* [Description of the task]: Collect the lines of the entries where "toolbar" shows up.

Stored entries
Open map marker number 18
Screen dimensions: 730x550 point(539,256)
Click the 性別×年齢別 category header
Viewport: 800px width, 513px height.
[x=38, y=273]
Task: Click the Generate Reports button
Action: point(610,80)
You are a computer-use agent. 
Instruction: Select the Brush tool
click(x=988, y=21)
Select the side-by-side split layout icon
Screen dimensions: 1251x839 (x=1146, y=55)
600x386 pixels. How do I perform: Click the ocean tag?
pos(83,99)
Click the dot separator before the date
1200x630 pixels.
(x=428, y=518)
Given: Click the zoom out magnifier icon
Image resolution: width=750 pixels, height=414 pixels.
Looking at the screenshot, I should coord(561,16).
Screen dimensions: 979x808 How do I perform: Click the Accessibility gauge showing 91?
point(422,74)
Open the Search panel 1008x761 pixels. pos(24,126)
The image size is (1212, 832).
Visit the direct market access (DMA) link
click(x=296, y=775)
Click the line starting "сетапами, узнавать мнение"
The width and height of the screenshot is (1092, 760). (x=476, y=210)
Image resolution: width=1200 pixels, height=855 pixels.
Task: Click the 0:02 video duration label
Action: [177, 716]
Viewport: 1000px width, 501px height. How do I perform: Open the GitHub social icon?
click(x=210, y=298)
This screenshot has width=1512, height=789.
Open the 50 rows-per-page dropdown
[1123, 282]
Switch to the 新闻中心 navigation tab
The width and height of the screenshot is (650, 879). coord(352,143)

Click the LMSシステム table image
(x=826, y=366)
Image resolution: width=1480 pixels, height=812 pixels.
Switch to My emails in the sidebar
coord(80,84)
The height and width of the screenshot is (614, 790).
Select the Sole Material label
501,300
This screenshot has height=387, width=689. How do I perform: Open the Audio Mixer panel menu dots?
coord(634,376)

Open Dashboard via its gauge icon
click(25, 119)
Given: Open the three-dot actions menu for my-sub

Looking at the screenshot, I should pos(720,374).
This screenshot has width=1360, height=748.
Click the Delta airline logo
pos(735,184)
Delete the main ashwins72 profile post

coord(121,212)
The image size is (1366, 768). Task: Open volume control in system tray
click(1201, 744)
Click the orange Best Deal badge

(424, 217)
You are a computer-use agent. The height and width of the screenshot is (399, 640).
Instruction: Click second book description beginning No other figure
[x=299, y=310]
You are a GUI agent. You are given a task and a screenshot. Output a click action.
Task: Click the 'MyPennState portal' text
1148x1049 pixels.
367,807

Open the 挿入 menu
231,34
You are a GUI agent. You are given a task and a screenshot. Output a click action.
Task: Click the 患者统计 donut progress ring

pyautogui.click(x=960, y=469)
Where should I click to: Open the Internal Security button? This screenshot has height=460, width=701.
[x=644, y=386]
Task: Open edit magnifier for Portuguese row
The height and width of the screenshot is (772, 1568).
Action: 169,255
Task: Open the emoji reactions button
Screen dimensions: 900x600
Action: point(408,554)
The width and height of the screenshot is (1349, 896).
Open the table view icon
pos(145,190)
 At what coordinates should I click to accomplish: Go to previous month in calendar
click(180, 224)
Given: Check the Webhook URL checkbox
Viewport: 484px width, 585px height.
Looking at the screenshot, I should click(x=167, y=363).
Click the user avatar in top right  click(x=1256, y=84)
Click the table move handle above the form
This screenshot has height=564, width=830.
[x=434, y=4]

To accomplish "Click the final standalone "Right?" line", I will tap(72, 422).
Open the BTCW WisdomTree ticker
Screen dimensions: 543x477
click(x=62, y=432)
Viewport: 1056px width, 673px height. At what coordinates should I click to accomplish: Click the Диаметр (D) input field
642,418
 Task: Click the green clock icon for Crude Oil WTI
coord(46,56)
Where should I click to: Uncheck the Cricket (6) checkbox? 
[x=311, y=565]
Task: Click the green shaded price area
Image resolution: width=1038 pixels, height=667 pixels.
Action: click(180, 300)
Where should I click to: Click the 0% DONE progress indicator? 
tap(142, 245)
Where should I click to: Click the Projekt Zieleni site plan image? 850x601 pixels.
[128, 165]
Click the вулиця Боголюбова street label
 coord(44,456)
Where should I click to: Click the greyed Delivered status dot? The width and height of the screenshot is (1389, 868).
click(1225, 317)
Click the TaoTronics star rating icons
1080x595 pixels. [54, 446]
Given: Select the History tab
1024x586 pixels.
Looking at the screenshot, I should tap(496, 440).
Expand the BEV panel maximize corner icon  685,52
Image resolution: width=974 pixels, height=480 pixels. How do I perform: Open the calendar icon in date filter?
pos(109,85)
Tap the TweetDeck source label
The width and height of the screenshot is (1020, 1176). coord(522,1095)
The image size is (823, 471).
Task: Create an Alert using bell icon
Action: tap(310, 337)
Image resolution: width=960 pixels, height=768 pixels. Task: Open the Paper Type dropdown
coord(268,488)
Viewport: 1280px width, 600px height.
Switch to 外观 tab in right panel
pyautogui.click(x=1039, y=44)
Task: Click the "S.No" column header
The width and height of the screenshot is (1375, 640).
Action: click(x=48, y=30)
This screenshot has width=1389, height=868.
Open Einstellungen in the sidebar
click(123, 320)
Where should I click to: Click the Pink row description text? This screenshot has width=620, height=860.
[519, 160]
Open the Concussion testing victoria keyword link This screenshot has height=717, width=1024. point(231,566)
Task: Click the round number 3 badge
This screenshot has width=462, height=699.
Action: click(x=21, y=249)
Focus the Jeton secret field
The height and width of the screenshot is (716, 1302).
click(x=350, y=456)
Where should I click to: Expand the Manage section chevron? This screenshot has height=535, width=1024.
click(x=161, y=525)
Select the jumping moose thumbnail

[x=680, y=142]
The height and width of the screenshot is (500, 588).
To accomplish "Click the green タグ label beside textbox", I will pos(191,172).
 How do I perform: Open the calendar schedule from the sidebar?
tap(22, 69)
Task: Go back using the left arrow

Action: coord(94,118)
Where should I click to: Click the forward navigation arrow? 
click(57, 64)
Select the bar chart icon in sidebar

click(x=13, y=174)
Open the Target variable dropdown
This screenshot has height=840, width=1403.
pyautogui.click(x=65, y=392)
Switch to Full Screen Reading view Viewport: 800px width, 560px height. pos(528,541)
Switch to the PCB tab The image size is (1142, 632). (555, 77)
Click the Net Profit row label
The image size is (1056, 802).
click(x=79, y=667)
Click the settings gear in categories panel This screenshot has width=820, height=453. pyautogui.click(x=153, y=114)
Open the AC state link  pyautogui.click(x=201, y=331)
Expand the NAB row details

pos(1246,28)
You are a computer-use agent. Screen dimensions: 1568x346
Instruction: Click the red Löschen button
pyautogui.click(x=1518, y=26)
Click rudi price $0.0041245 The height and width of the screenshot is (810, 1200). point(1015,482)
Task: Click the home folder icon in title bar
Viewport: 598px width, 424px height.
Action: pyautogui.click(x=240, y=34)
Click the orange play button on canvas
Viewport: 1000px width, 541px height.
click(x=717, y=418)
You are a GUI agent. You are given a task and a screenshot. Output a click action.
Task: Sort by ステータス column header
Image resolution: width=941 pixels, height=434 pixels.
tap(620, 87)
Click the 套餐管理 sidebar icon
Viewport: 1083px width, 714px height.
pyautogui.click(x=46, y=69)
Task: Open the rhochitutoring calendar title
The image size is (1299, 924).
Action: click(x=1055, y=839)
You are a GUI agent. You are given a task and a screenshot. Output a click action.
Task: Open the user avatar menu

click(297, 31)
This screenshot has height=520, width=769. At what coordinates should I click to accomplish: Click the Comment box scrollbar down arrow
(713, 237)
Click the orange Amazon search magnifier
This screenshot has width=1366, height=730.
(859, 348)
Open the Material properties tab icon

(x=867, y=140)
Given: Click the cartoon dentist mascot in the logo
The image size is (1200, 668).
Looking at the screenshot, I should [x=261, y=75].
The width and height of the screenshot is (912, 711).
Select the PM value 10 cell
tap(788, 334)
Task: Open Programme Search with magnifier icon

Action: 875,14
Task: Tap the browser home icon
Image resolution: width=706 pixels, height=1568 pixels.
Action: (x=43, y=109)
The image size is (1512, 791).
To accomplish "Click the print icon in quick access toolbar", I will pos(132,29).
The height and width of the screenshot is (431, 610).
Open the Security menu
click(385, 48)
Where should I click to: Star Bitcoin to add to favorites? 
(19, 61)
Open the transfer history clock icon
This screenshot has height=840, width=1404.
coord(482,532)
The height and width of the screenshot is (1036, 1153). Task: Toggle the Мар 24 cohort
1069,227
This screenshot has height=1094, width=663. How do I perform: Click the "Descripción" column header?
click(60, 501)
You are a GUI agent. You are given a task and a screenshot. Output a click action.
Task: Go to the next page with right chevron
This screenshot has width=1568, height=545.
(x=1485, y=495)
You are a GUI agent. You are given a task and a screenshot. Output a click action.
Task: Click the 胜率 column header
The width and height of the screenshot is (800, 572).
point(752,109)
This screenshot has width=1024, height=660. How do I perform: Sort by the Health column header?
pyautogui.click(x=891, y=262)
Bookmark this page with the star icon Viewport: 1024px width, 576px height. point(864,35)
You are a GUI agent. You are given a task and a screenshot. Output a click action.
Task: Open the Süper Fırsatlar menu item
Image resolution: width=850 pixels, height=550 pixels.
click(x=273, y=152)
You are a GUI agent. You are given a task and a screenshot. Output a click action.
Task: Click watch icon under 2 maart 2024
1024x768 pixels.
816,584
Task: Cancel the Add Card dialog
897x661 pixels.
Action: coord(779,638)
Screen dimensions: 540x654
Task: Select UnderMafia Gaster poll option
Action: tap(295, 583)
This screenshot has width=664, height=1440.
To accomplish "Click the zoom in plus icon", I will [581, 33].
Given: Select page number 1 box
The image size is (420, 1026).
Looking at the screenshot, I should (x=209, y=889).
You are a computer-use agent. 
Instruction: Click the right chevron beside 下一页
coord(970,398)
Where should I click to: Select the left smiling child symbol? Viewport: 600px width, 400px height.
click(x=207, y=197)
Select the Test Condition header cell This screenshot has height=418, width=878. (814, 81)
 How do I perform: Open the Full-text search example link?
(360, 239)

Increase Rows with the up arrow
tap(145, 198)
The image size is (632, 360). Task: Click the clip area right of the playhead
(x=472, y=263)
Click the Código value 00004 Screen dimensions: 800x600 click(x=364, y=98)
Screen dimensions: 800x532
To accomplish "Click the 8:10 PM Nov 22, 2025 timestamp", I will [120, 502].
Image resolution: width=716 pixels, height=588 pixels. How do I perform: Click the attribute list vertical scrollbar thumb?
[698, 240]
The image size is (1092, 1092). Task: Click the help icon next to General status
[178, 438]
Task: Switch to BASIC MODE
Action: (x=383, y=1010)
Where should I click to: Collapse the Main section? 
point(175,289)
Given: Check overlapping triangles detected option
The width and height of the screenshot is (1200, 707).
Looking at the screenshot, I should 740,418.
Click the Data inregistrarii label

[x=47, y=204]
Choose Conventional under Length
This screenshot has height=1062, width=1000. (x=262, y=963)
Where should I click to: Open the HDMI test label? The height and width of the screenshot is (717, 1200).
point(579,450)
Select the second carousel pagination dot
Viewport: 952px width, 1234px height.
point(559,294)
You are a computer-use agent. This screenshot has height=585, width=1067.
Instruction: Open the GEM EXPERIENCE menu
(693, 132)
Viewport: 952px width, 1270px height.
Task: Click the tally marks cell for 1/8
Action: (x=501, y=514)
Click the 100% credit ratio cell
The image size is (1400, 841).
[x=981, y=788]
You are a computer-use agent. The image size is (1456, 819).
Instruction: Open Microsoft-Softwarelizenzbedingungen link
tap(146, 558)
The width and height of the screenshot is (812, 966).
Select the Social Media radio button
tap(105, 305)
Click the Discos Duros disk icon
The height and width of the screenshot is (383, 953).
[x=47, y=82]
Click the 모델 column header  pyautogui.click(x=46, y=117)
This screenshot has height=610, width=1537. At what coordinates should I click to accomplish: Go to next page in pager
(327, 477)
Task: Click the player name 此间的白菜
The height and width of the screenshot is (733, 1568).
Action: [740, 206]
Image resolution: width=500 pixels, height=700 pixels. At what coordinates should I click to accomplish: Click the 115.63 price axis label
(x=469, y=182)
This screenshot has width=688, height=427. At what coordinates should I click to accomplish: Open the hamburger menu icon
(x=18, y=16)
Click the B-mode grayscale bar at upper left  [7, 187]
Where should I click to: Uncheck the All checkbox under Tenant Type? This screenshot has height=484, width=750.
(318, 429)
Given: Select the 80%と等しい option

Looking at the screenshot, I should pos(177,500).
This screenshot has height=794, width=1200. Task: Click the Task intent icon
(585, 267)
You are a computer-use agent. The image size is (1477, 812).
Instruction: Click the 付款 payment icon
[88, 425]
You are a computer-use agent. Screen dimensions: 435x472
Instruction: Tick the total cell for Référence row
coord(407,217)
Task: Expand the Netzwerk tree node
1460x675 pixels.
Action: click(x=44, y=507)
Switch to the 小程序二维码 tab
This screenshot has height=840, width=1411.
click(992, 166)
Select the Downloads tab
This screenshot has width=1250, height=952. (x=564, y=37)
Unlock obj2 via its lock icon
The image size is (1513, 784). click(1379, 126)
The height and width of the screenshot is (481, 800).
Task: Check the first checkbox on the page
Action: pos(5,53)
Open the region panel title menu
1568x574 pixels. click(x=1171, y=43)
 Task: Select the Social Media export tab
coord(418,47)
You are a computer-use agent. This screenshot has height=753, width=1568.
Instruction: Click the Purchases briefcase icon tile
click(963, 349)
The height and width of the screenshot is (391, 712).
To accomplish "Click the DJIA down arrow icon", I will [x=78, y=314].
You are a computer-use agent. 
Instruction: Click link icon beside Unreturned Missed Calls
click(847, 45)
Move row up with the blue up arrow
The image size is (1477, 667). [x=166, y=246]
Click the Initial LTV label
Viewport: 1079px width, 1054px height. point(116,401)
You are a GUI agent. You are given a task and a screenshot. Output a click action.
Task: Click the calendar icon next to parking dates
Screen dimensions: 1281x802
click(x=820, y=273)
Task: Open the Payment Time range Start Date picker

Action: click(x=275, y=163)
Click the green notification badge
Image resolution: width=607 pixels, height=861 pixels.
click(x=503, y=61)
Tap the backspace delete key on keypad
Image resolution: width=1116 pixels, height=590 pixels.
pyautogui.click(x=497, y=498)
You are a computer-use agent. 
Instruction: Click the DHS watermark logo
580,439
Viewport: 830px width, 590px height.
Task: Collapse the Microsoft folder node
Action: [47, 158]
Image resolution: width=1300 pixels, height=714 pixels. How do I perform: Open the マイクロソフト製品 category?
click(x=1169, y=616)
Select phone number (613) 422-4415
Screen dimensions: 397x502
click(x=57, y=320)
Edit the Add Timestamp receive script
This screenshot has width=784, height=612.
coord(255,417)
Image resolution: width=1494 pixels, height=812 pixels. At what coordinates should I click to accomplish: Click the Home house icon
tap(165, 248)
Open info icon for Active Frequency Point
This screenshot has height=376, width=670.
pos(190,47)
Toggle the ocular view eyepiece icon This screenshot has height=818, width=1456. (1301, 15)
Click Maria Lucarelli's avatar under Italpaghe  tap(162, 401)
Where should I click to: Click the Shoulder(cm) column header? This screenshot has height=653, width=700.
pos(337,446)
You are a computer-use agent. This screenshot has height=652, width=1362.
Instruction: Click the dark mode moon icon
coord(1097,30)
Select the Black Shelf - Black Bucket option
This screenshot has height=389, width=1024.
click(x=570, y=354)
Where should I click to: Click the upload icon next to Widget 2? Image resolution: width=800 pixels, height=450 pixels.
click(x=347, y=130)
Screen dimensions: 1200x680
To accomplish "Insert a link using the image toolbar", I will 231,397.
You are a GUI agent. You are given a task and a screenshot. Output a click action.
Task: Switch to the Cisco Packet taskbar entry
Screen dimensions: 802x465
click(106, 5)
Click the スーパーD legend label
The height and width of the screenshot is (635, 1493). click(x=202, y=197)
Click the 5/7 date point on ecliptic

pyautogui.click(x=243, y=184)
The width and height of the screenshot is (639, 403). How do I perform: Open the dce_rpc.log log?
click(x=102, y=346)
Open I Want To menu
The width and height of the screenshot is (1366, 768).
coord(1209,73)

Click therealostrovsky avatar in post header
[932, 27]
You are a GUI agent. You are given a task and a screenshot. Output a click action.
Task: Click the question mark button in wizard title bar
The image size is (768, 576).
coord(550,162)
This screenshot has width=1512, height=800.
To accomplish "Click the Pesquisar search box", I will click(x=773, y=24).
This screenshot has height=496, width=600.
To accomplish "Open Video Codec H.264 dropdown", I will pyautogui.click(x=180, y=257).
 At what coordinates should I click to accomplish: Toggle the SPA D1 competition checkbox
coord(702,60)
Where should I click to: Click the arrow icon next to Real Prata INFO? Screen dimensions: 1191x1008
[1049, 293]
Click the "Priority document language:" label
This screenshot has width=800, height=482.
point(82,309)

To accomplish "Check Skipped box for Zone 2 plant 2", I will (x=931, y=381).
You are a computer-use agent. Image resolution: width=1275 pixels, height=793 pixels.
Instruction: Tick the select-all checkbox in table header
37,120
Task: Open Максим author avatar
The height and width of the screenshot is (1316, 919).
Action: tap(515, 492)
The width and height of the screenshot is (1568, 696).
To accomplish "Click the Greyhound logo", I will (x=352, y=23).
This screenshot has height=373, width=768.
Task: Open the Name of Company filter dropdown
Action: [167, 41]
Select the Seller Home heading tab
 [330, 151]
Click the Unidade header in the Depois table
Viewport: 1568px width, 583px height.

* [Expected answer]:
To accomplish "Click the print icon in quick access toolbar", I will pos(132,29).
To accomplish "Insert a link using the image toolbar", I will 231,397.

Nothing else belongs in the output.